We huddled together on the creaky forms of a small hotel room at the shopping center like birds on a perch. A charcoal jiko burned from one corners of hotel to warm tea in a large aluminum kettle and us as well. On the decrepit tables were metallic cups of tea that were worn out at the brim, some were empty while others were half full, none was completely full. The tea warmed our bodies from the inside out while the charcoal jiko warmed our skins. The CRT television set placed high up the counter was to broadcast news- the Jubilee manifesto to warm our intellect. See, Kinangop is outrageously cold and the degrees fall below ten at dusk thanks to the Nyandarua Ranges thus keeping warm is a necessity and as it is an art the local folk have crafted.
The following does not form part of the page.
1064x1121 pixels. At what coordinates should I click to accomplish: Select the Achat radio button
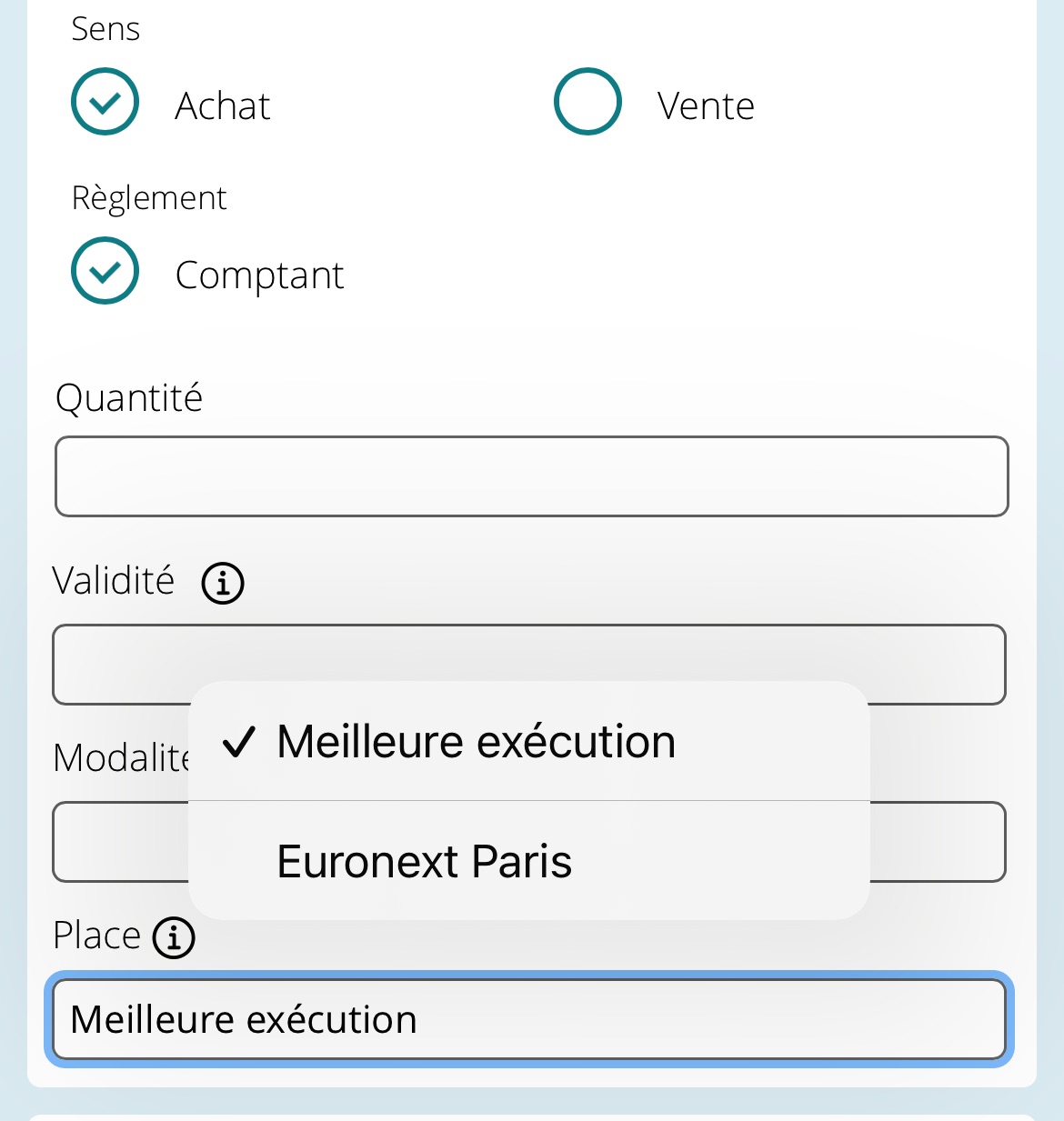pyautogui.click(x=105, y=102)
They have tried warming up by making babies-the by-product, drinking tea, wearing woolen socks and Boshori but none seems to help. This year however the news will warm us up; it’s either NASA or Jubilee. Jubilee has been hoky-poky but we are pledged.

Boshori: You must be from Limuru or Kinangop to relate.
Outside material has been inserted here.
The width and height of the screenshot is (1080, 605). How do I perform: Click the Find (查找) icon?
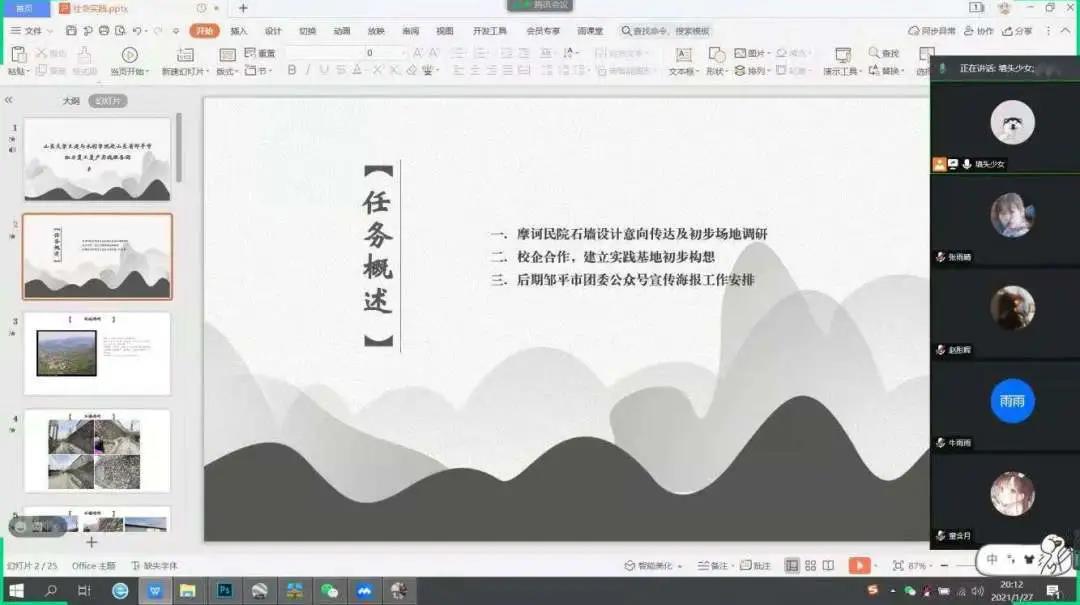click(883, 53)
It is approaching seven o’clock in the evening. Old men in boshoris, cotton corduroy trousers with a pocket dedicated for Kaluma balm, heavy fleece jackets, smoking pipes and Nokia 1100 flock the hotel. Their breath as they talk, laugh and flinch from arthritic pain comes out as white clouds from their mouth and nostrils, a reminiscent of White Walkers in the North. The ones who arrive late miss the seats and stand in the porch and by the window, joining the ones with no money to buy a snack. The air is very pregnant with stale tobacco smell, gumboots odor, deep fried oil and expectation. Someone coughs loudly, clears his throat and spits into the jiko. The hot charcoal protests against the horrendous act by hissing and releasing ash which rise and settle on the caps and boshoris. Nobody complains aloud, he is the headman and owns a tractor. I am the only man below sixty in the vicinity, not from will but from parental summoning.
“Son come sit with me tonight,” Father had begged,” when Uhuru speaks, write down all the key points from his manifesto.”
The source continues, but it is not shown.